City/Cité en partenariat avec le Bondy Blog organise pendant deux jours au centre culturel Centquatre dans le XIXème arrondissement de Paris un échange unique entre la France et les Etats-Unis sur le thème de la démocratie urbaine. Compte-rendu de la dernière table-ronde de cette deuxième journée consacrée aux médias porte-voix des quartiers.

« De plus en plus de personnes ne se retrouvent plus dans les médias mainstream et cherchent à s’informer autrement ». Ce sont les mots signés Nora Hamadi, journaliste et co-rédactrice en chef pour le magazine Fumigène, une publication qui souhaite redonner une voix aux quartiers populaires. Comme elle, les sept intervenants de la table ronde organisée samedi 10 décembre au Centquatre-Paris souhaitent promouvoir les médias indépendants. Leur objectif est simple : raconter l’actualité autrement et rendre la parole aux habitants des quartiers populaires, en France comme aux Etats-Unis. et faire parler les sans voix.

« Beaucoup de personnes oubliées des grands médias ressentent de la colère »

S’ils ont souhaité redonner la parole aux habitants des quartiers, c’est parce que tous, sans exception, constatent que ces personnes ne sont pas assez représentées dans les grands médias. « Dans les années 1970, chaque grande ville américaine avait un grand média alternatif qui donnait la parole à la société civile. Ce n’est plus le cas aujourd’hui », déplore Thomas Sugrue de l’Université de New York.

Cette exclusion « suscite un puissant sentiment de colère » selon Bill McGraw, journaliste à Bridge Magazine, un site d’informations indépendant en ligne de Détroit, à but non lucratif. Samir Hadj Belgacem, docteur au Centre Maurice Halbwachs, l’a aussi remarqué à plusieurs reprises dans ses recherches. Selon lui, « il y a eu plusieurs moments de rebellions », que ce soit en France lors des émeutes de 2005 dans les quartiers populaires ou dans la ville de Détroit aux Etats-Unis. Le chercheur évoque un lien entre ces mobilisations dont le message était dévoyé, et une volonté populaire de reprendre la parole. Les médias indépendants apparaissaient alors comme un moyen de s’exprimer.
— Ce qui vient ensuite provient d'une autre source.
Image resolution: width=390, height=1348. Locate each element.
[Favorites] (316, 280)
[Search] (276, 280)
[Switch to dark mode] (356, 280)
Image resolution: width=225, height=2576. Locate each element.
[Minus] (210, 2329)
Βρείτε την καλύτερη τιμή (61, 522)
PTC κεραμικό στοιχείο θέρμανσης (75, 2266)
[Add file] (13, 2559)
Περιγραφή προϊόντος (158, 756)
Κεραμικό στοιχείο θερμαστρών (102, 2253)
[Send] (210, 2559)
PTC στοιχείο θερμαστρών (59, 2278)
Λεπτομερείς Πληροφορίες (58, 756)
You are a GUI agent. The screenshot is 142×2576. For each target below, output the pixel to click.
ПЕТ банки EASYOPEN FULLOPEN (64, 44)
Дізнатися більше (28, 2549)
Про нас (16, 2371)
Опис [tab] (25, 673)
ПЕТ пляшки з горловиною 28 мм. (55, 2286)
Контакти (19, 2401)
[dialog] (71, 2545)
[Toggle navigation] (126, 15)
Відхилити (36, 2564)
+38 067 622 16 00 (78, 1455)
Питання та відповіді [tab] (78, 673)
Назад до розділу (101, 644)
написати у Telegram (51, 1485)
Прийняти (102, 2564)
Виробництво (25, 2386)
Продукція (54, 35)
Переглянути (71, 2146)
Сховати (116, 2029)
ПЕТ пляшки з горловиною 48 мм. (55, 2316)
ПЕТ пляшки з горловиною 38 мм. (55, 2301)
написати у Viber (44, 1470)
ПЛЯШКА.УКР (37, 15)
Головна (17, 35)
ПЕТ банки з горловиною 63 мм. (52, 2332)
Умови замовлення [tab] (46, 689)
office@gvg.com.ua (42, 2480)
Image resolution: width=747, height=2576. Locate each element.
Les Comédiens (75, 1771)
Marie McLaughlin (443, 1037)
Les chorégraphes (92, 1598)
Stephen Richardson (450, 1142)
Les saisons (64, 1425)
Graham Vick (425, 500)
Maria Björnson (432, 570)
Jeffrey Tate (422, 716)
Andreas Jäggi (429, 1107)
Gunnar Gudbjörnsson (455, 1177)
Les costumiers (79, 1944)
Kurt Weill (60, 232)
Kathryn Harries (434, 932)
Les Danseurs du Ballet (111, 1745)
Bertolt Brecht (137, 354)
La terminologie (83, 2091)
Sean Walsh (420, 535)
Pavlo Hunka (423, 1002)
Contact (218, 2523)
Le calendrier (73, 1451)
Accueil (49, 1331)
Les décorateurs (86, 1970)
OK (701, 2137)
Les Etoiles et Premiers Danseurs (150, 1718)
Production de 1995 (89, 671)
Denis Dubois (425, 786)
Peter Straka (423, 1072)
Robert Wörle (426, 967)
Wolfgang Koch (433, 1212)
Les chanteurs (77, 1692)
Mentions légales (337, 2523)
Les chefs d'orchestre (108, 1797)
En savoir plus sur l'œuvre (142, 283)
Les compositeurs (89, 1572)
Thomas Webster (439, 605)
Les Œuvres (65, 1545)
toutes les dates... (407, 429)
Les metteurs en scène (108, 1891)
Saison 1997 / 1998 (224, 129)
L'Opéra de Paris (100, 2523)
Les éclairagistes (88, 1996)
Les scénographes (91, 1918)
« Rendre la parole aux oubliés »

Fumigène, Bridge Magazine et le BondyBlog : ces trois organes de presse ont donc fait le choix de rendre la parole à ces oubliés. Nora Hamadi explique que l’objectif de Fumigène est de « mettre en avant des personnes que l’on n’entend pas ailleurs ». Un objectif qui est aussi celui de Nassira El Moaddem et du BondyBlog, dans lequel les reporters racontent « la réalité des quartiers populaires tels que les habitants la vivent et non pas tels qu’ils sont fantasmés ». Pour la journaliste et directrice du Bondy Blog, « il y a une absolue nécessité, celle de plus se voir imposer un agenda politique et médiatique, mais de mettre sur le devant de la scène médiatique des initiatives, des points de vue, des personnalités de ces quartiers ».

Les réseaux sociaux, de formidables moyens d’expression populaire

Ce travail de réappropriation de la parole publique par la société civile s’effectue aussi sur les réseaux sociaux, vanté par les intervenants. « Sur Facebook ou Twitter, chaque citoyen peut s’exprimer. Cela contribue aussi à développer des liens entre les individus », affirme le chercheur Samir Hadj Belgacem.

Ces alternatives ont l’avantage d’être simples et accessibles à tous et sont en cela très démocratiques. Pour Chastity Pratt Dawsey, journaliste à Bridge Magazine, « grâce aux réseaux sociaux, il existe de nouvelles offres médiatiques qui permettent que d’autres voix émergent ».

Ces alternatives ne sont pourtant pas suffisantes selon Thomas Sugrue. ‘Nous ne pouvons pas nous satisfaire du travail de quelques personnes qui essaient d’agir individuellement. Chacun doit essayer de prendre la parole afin d‘encourager la création de nouveaux moyens d’expression populaire ».